## [Your goal]
Please restate the entries verbatim. The copy should hold no pictures.

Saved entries
________________________________________

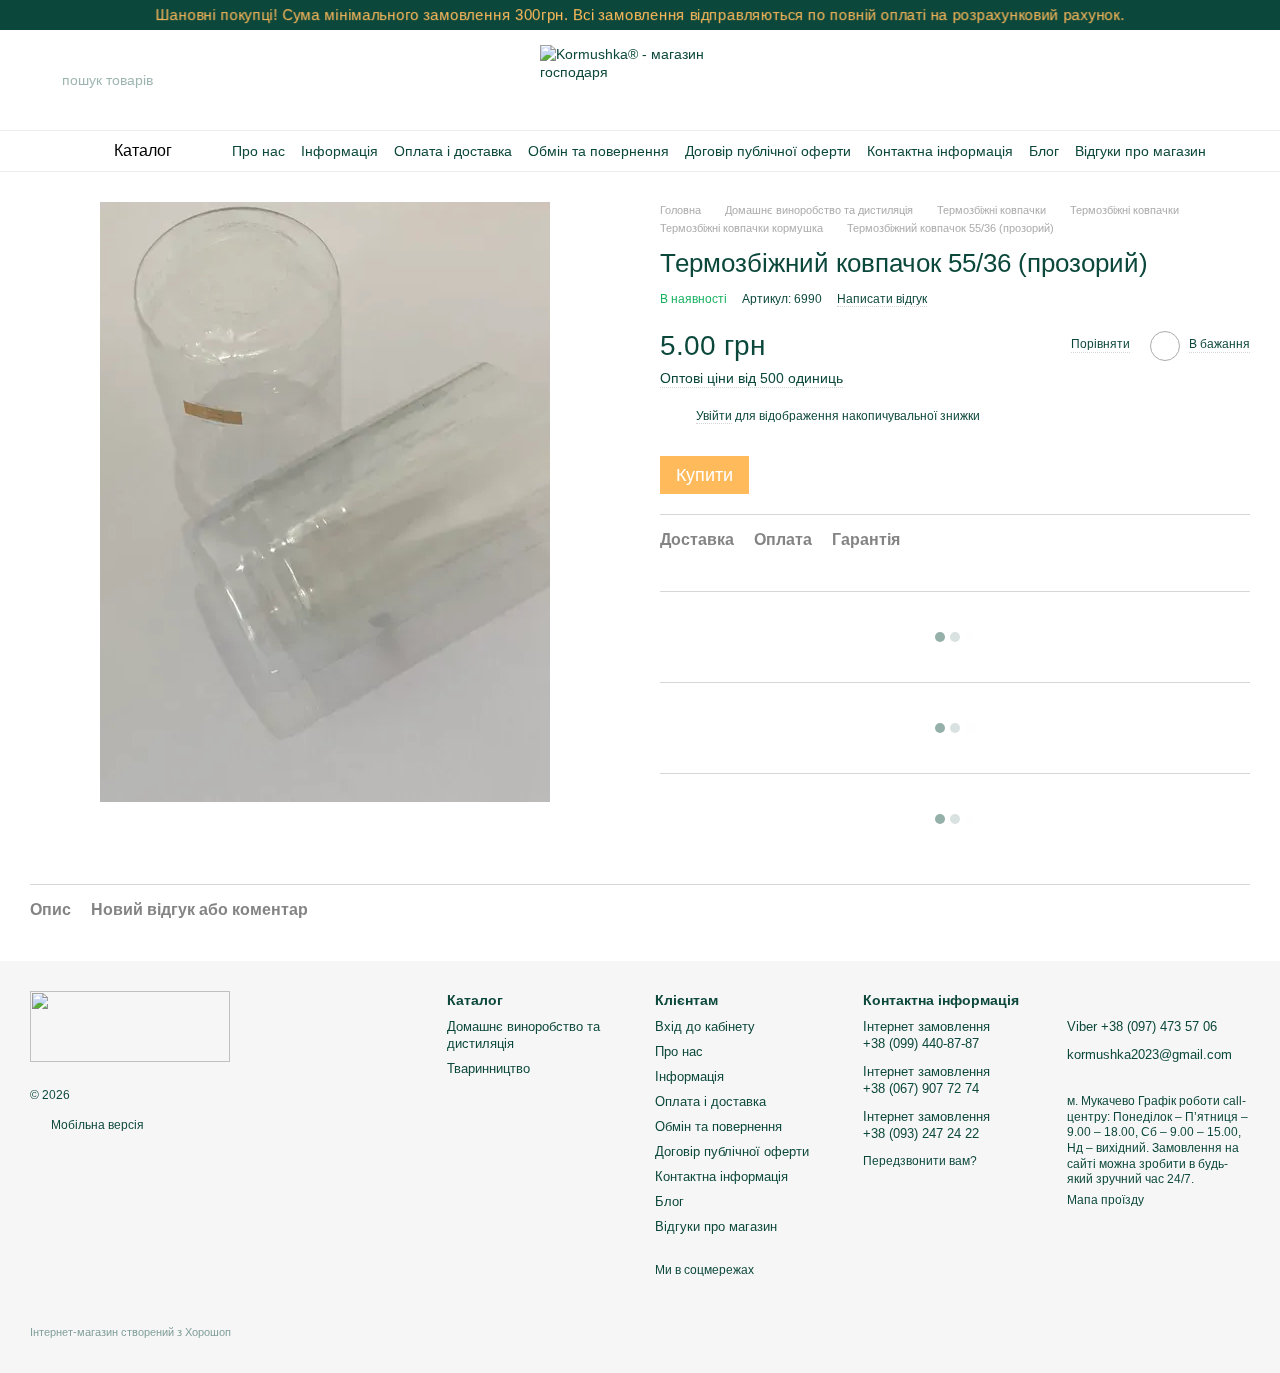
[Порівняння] (1130, 80)
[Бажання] (1182, 80)
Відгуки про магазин (1140, 151)
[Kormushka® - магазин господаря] (130, 1026)
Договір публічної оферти (768, 151)
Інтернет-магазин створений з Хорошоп (130, 1332)
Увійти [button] (714, 416)
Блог (1044, 151)
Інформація (339, 151)
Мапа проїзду (1105, 1200)
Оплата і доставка (453, 151)
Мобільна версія (96, 1125)
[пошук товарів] (46, 80)
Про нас (258, 151)
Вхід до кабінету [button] (705, 1026)
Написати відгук (882, 299)
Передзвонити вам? (920, 1161)
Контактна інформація (940, 151)
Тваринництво (488, 1068)
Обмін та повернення (598, 151)
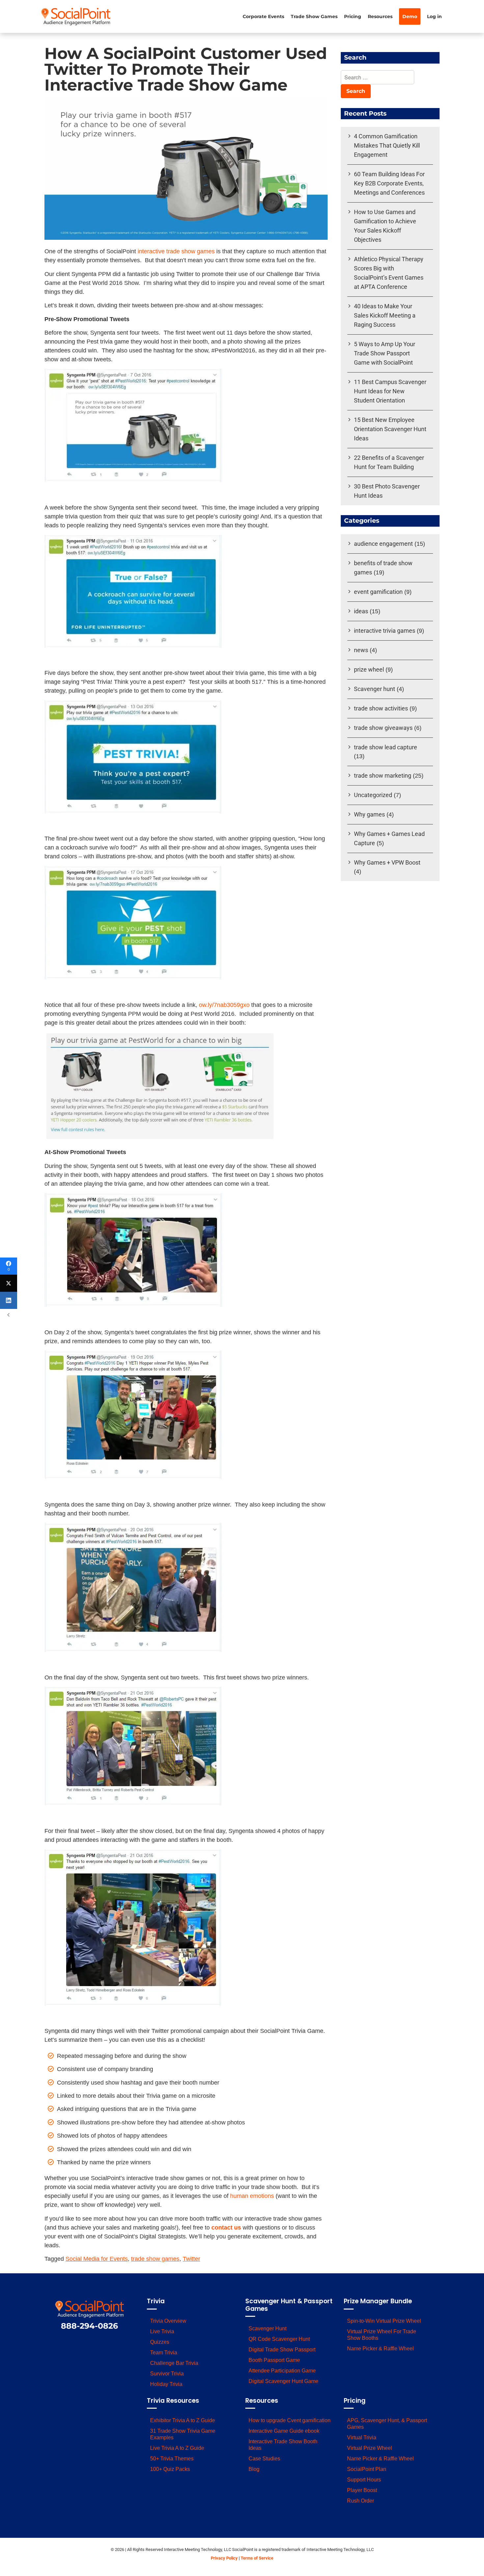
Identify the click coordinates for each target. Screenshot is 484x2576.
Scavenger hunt (374, 688)
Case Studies (264, 2458)
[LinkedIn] (8, 1300)
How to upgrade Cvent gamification (290, 2420)
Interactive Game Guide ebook (284, 2431)
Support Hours (364, 2479)
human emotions (252, 2196)
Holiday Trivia (166, 2384)
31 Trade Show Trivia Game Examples (182, 2434)
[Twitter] (8, 1283)
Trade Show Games (314, 16)
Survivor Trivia (167, 2373)
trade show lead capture (385, 747)
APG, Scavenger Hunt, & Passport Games (387, 2424)
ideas (361, 611)
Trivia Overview (168, 2321)
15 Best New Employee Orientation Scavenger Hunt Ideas (390, 429)
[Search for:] (377, 77)
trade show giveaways (383, 727)
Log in (434, 16)
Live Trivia (162, 2331)
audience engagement (383, 543)
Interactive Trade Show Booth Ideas (283, 2445)
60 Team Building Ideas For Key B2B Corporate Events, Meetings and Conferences (389, 183)
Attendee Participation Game (282, 2370)
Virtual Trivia (361, 2437)
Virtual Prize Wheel (369, 2448)
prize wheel (369, 669)
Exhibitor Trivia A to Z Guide (182, 2420)
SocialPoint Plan (366, 2469)
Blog (254, 2469)
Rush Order (360, 2501)
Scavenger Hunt (267, 2328)
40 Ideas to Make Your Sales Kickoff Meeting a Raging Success (385, 315)
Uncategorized (373, 794)
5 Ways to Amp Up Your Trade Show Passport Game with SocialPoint (384, 353)
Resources (380, 16)
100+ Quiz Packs (170, 2469)
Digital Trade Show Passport (282, 2349)
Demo (409, 16)
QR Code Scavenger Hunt (279, 2339)
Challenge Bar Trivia (174, 2363)
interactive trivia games (384, 630)
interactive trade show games (176, 251)
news (361, 650)
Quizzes (159, 2342)
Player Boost (362, 2490)
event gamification (378, 591)
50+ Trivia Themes (172, 2458)
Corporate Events (263, 16)
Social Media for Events (97, 2259)
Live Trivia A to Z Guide (177, 2448)
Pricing (352, 16)
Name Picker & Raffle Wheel (380, 2348)
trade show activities (381, 708)
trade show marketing (382, 775)
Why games (369, 814)
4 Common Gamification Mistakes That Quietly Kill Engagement (387, 145)
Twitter (191, 2259)
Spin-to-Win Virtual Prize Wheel (384, 2321)
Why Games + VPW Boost (387, 862)
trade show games (155, 2259)
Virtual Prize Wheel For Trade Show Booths (381, 2335)
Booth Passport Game (274, 2360)
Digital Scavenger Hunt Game (283, 2381)
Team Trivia (163, 2352)
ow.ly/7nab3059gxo (224, 1005)
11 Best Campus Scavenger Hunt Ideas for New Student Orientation (390, 391)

________________________________________

## [Output for this task]
[Порівняння] (1130, 80)
[Бажання] (1182, 80)
Відгуки про магазин (1140, 151)
[Kormushka® - магазин господаря] (130, 1026)
Договір публічної оферти (768, 151)
Інтернет-магазин створений з Хорошоп (130, 1332)
Увійти [button] (714, 416)
Блог (1044, 151)
Інформація (339, 151)
Мапа проїзду (1105, 1200)
Оплата і доставка (453, 151)
Мобільна версія (96, 1125)
[пошук товарів] (46, 80)
Про нас (258, 151)
Вхід до кабінету [button] (705, 1026)
Написати відгук (882, 299)
Передзвонити вам? (920, 1161)
Контактна інформація (940, 151)
Тваринництво (488, 1068)
Обмін та повернення (598, 151)
Identify the click coordinates for each target. Screenshot is 484x2576.
Scavenger hunt (374, 688)
Case Studies (264, 2458)
[LinkedIn] (8, 1300)
How to upgrade Cvent gamification (290, 2420)
Interactive Game Guide ebook (284, 2431)
Support Hours (364, 2479)
human emotions (252, 2196)
Holiday Trivia (166, 2384)
31 Trade Show Trivia Game Examples (182, 2434)
[Twitter] (8, 1283)
Trade Show Games (314, 16)
Survivor Trivia (167, 2373)
trade show lead capture (385, 747)
APG, Scavenger Hunt, & Passport Games (387, 2424)
ideas (361, 611)
Trivia Overview (168, 2321)
15 Best New Employee Orientation Scavenger Hunt Ideas (390, 429)
[Search for:] (377, 77)
trade show giveaways (383, 727)
Log in (434, 16)
Live Trivia (162, 2331)
audience engagement (383, 543)
Interactive Trade Show Booth Ideas (283, 2445)
60 Team Building Ideas For Key B2B Corporate Events, Meetings and Conferences (389, 183)
Attendee Participation Game (282, 2370)
Virtual Trivia (361, 2437)
Virtual Prize Wheel (369, 2448)
prize wheel (369, 669)
Exhibitor Trivia A to Z Guide (182, 2420)
SocialPoint Plan (366, 2469)
Blog (254, 2469)
Rush Order (360, 2501)
Scavenger Hunt (267, 2328)
40 Ideas to Make Your Sales Kickoff Meeting a Raging Success (385, 315)
Uncategorized (373, 794)
5 Ways to Amp Up Your Trade Show Passport Game with SocialPoint (384, 353)
Resources (380, 16)
100+ Quiz Packs (170, 2469)
Digital Trade Show Passport (282, 2349)
Demo (409, 16)
QR Code Scavenger Hunt (279, 2339)
Challenge Bar Trivia (174, 2363)
interactive trivia games (384, 630)
interactive trade show games (176, 251)
news (361, 650)
Quizzes (159, 2342)
Player Boost (362, 2490)
event gamification (378, 591)
50+ Trivia Themes (172, 2458)
Corporate Events (263, 16)
Social Media for Events (97, 2259)
Live Trivia A to Z Guide (177, 2448)
Pricing (352, 16)
Name Picker & Raffle Wheel (380, 2348)
trade show activities (381, 708)
trade show marketing (382, 775)
Why games (369, 814)
4 Common Gamification Mistakes That Quietly Kill Engagement (387, 145)
Twitter (191, 2259)
Spin-to-Win Virtual Prize Wheel (384, 2321)
Why Games + VPW Boost (387, 862)
trade show games (155, 2259)
Virtual Prize Wheel For Trade Show Booths (381, 2335)
Booth Passport Game (274, 2360)
Digital Scavenger Hunt Game (283, 2381)
Team Trivia (163, 2352)
ow.ly/7nab3059gxo (224, 1005)
11 Best Campus Scavenger Hunt Ideas for New Student Orientation (390, 391)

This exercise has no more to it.